- [抜粋本文]:
....................

プレミア12 アジアラウンド・各国見どころ紹介

日本代表🇯🇵


 野球界というのはMLBという絶対的王者のリーグが存在します。その絶対王者が開催するWBCという大会で大谷翔平やマイク・トラウトといったMLBのスター達が世界一を競い合う事で、大会は大いに盛り上がりをみせたのは記憶に新しい事でしょう。

では、彼らが存在しない中で決める「世界一」の存在意義とは何か?

そういった感情の野球ファンが多いという事は十分に理解できます。しかしながら、プレミア12にはWBCとはまた異なる面白さがあるという事を私は伝えたい。

MLB40人枠の参加が不可能となっているプレミア12、その中でNPBという世界二番目のリーグは必然的に大会に参加する中でトップの座に君臨します。
WBCではアメリカやドミニカ、メキシコといったMLB選手を多く抱えた国に対して挑戦者として望んだ日本でしたが、プレミアでは一転、絶対王者として世界一の座を防衛しなければならない訳です。
言い方が少し悪くなってしまいますが、KBO🇰🇷もCPBL🇹🇼もMiLB🇺🇸もLMB🇲🇽も、NPBからすれば皆格下
それ故にWBC以上に勝つ事が求められてしまう大会。そんなプレッシャーの中で戦う侍ジャパンという構図の大会です。

といっても別に負けたところでNPBが世界第2位のリーグである事には変わりないし、負けたら何かペナルティがあるという訳でもなく。
無論今の日本野球は絶頂期であり、今の韓国野球はWBCでの圧倒的大差での勝利で、ライバルでもなんでもなく遥か格下というイメージに上塗りされています。

....................

- [設定課題]:
1) 次の (a)〜(c) がプレミア12の日本代表に関する文章の内容と合致するか、それぞれ「はい」か「いいえ」で答え、判断の根拠となる本文の語句をそのまま引用してください。(a) プレミア12にはMLB40人枠の選手も参加できる。(b) 今の日本野球は絶頂期にあると述べられている。(c) プレミア12で負けると何らかのペナルティがある。
2) プレミア12の日本代表に関する文章の最後の文を受けて、その続きを書き継いでください。

- [データ行]:
....................

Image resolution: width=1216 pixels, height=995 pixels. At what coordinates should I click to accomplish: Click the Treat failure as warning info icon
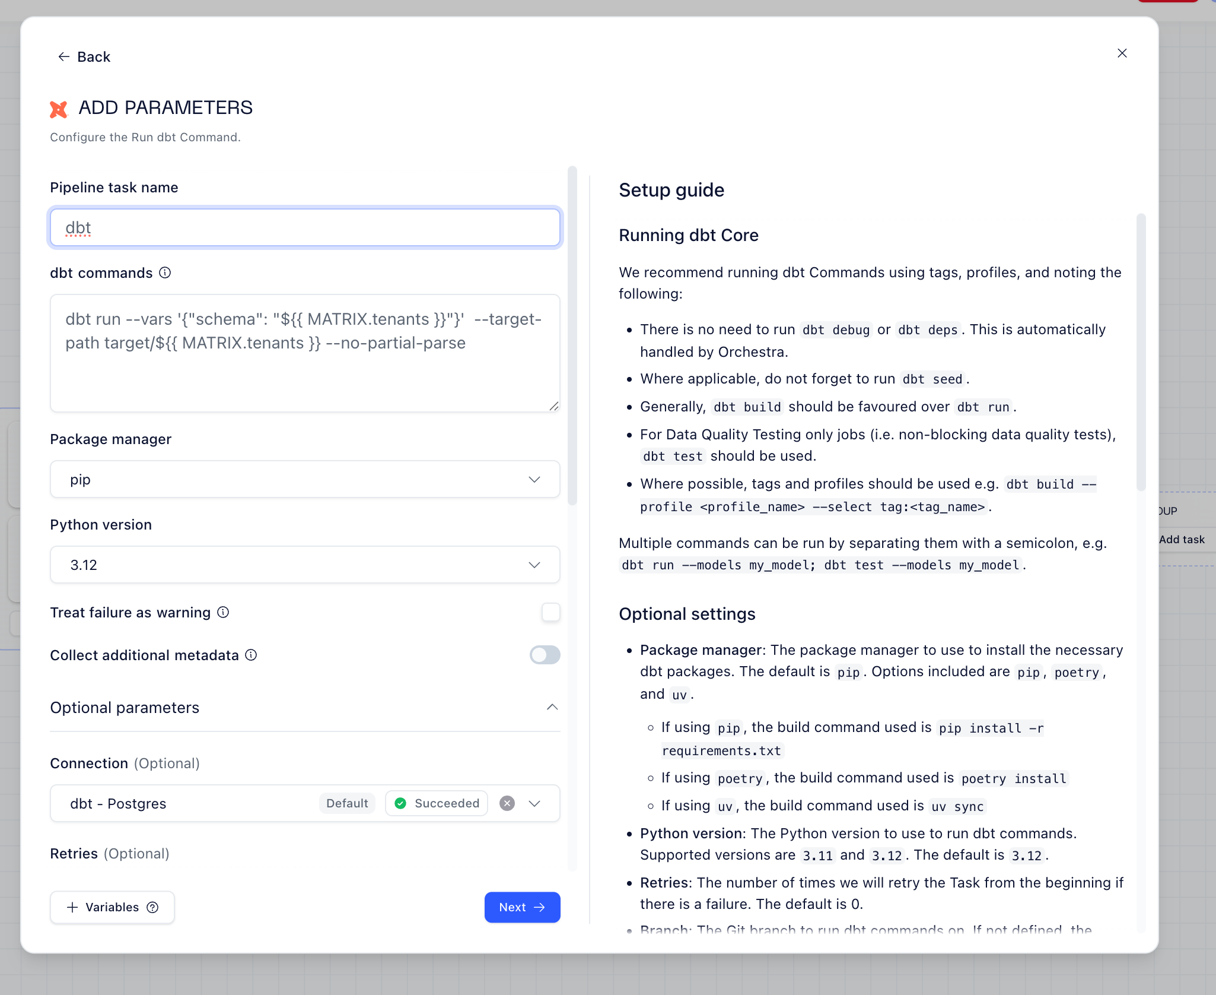click(x=223, y=612)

....................

- [課題の解答]:
1)
(a) いいえ。「MLB40人枠の参加が不可能となっているプレミア12」
(b) はい。「無論今の日本野球は絶頂期であり」
(c) いいえ。「負けたら何かペナルティがあるという訳でもなく」

2)
しかし待って欲しい。プレミア12と同じNPBvsKBOの対決となると、最近戦ったのは2021年の東京五輪。その時は8回に山田哲人のタイムリーが出るまでどちらが勝つかわからないような接戦だったのを覚えてはいませんか?またトップ層の対決ではないものの、昨年のAPBCでも2試合とも一点差、決勝戦は延長にまでもつれ込んだ大接戦でした。

国際大会が少ない野球というスポーツは、その国の強さに対するイメージが直近の試合によるイメージで固まりがち。しかしながら野球は先発の状態や運によって大きく左右され、1試合ではその実力差が正確には表れづらいスポーツです。今季の西武だってホークスに負け越しはしているものの、1試合を切り取れば8回勝っています。もしかしたら、その1試合をいつか日本が引き当てる可能性だってある訳で。

なのでこのプレミア12で様々な国と戦い、相手国との距離感を掴み、経験を積み、反省点を炙り出す。WBC連覇を目標をする日本にとってこれ以上の大会はありません。そして、NPBというリーグが世界第2位のリーグである事を改めて示す事ができるか。
日本にとってのプレミア12の面白さとはこういった所に詰まっているのではないでしょうか。

韓国代表🇰🇷

WBC3大会連続の1時ラウンド敗退、東京オリンピックでは3位決定戦でドミニカに敗れ、まさかのメダルを逃す事態に。
しかし杭州アジア大会にて初めてとなるプロ野球シーズン中断なし&若手を大幅起用する思い切った方針転換をとりながらも見事優勝。
その後若手主体のAPBCでは準優勝ながらも日本と好勝負を繰り広げ、ドジャース&パドレスとの親善試合では昨年のドラフト1位だった投手を登板させるなど、若手への経験という点では日本と同じかそれ以上に力を入れています。そして今回のプレミア12。既に最終予備ロースターが発表されましたが、この時点での全選手平均年齢は24.8歳。WBC'23での平均年齢が29.4歳だったので、僅か一年でここまでの若返りを果たしたという訳です。

韓国の若手選手、その中でも1番の目玉選手として一際存在感を放つのがKBOのニュースター、キム・ドヨン(KIA)です。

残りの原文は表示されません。